Written By: Michael S. Haber

Summary:  New York provides a method to prevent
a person from completely disinheriting a spouse

1    Not All Marriages Made In Heaven

Most people provide in their wills for their spouses to receive much, if not all, of their
estates.  But, as you know, not every marriage is made in heaven – some are made in
                                    a decidedly less pleasant place.  And thus there are some 
                                     people who try to disinherit their spouses.

                          2    NY Law Provides For 1/3 To Spouse

                                                            New York, like most states, tries to prevent one from leaving his
                                    or her spouse completely out of the estate.  New York's statute
                                     says that a spouse must be awarded the greater of $50,000 or
                                    one third of the estate.  That means that if the estate is worth
                                    $150,000 or less, the spouse will receive $50,000, and more 
                                    than that if the estate is valued at greater than $150,000.   This
                                    law has traditionally been known as the “widow’s right of
                                    election,” but has been modernized so that the statute is now
                                    gender-neutral, referring instead to the “surviving spouse.”  The
                                    current statute was enacted more than 20 years ago.

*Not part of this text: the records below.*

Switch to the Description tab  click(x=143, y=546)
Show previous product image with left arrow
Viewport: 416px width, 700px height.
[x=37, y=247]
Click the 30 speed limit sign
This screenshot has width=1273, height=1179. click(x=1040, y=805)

3    How To Exercise The Right

To exercise the spouse’s right to receive his or her “elective share,” a notice of election must be filed and served within six months of the time that the court appointed an executor (or, in cases in which there is no will, an administrator), but in any event within two years of the death of the spouse.  [Even if there is no will, a decedent may have tried to set up his or her finances in a way in which there were joint accounts with, or beneficiary designations of, persons other than the surviving spouse.

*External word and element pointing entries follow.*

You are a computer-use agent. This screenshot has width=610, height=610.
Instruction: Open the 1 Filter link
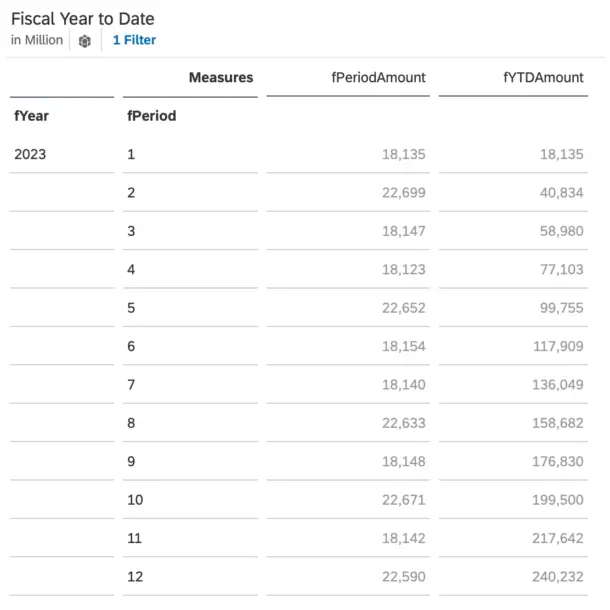[x=134, y=40]
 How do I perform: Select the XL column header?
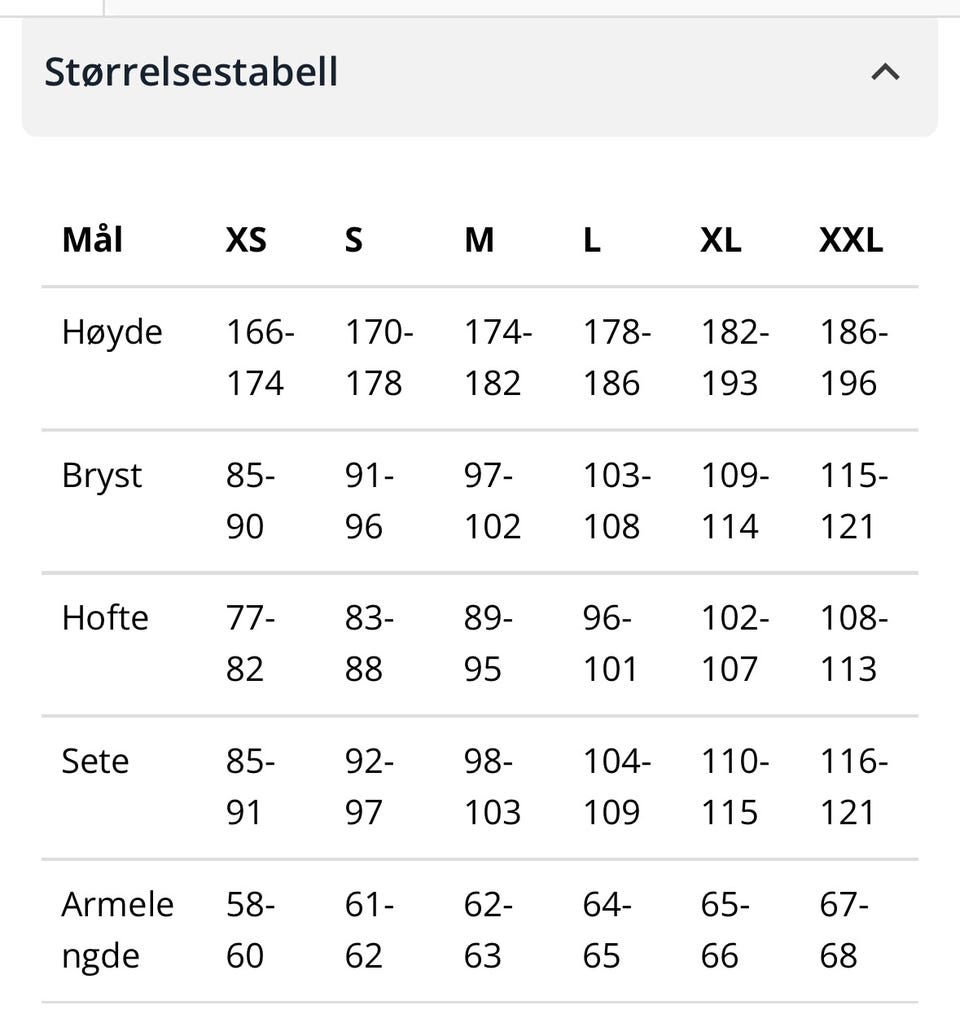[x=721, y=240]
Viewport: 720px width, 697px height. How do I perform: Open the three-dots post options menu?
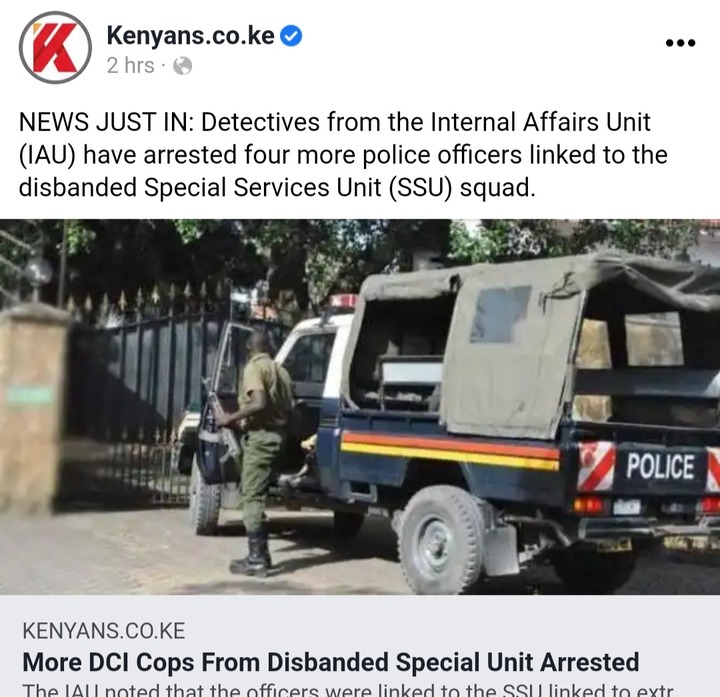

4    Marital Separation As One Example

In my own experience, one situation in which the right of election is often exercised is where the spouses were separated at the time of the decedent’s death, but the divorce had not as yet been finalized or even started.  A mere separation (in the absence of an agreement stating otherwise) will not by itself waive the right of election.

5    Recommendation

It is strongly recommended that one engage an attorney to handle this, especially because missing the deadline can potentially be very costly.